Gemma Harding delivers some home truths for the community.

No one is ever truly honest with their employer when they hand their notice in, for fear of never seeing a reference from them again, but there are often plenty of reasons why people look for greener pastures that would be valuable for managers to understand. Rehiring is still one of the most costly parts of business, and a recent report carried out by Oxford Economics has found that replacing a staff member can cost a British business around £30k. This is mainly due to the amount of time it can take to interview, cover work in the meantime and advertise, so employers obviously want to hold onto their staff, especially if they add value to their organisation.

Staff leaving is an inevitability, of course, and new hires can be a great opportunity to expand a business's skill set and repertoire, but if it’s happening all too often in your organisation, or desks around you keep emptying as colleagues abandon ship, it’s definitely time to look into it.

Know the culture of your office and hire accordingly

It makes sense to start at the beginning. Some interviewers will be really thorough when faced with a potential new member of their team, much to their credit. A ‘good fit’ isn’t all about ability or experience, it’s more about what kind of person someone is, and it’s absolutely essential for the morale and culture of a workplace to make the right decision. Asking someone questions about what they like to do in their spare time, if they ever played in sports teams or if they organised charity fundraisers at their previous place of work, will help you get to know a person. If your current staff like to get involved with these kind of things, you can guarantee this candidate will be a great addition.

If your place of work is much more formal, this will demand different questions that are perhaps slightly more subtle. Some people keep work as work, and some fields demand professionalism above all else, so finding out who is sitting across from you in the interview room is crucial.

(STATED PROBLEM 1)
Copy out the rows below verbatim, starting at the row that contains "La nostra newsletter (39, 254)" and continuing through the row that contains "contatta il WebMaster! (239, 844)", including both.

(EXERCISE INPUTS)
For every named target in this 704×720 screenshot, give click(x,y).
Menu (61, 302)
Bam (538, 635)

---

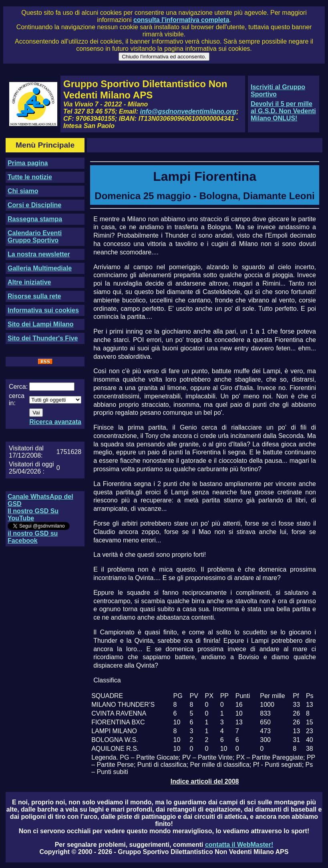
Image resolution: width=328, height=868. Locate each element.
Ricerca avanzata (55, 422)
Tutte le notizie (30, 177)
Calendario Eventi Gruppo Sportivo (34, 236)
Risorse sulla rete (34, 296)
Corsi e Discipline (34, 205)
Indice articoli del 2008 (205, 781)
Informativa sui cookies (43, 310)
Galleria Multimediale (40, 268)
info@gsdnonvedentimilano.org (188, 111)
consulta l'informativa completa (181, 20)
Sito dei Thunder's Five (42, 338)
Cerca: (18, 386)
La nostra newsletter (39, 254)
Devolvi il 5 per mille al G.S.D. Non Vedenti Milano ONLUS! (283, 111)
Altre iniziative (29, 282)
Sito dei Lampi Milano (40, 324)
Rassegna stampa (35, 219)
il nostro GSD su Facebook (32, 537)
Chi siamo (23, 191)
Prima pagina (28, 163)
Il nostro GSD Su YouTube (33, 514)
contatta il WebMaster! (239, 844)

(STATED PROBLEM 2)
According to the article on staff turnover, how much can replacing a staff member cost a British business?

(COMPLETE OUTPUT 1)
La nostra newsletter (39, 254)
Devolvi il 5 per mille al G.S.D. Non Vedenti Milano ONLUS! (283, 111)
Altre iniziative (29, 282)
Sito dei Lampi Milano (40, 324)
Rassegna stampa (35, 219)
il nostro GSD su Facebook (32, 537)
Chi siamo (23, 191)
Prima pagina (28, 163)
Il nostro GSD Su YouTube (33, 514)
contatta il WebMaster! (239, 844)

(COMPLETE OUTPUT 2)
Around £30k.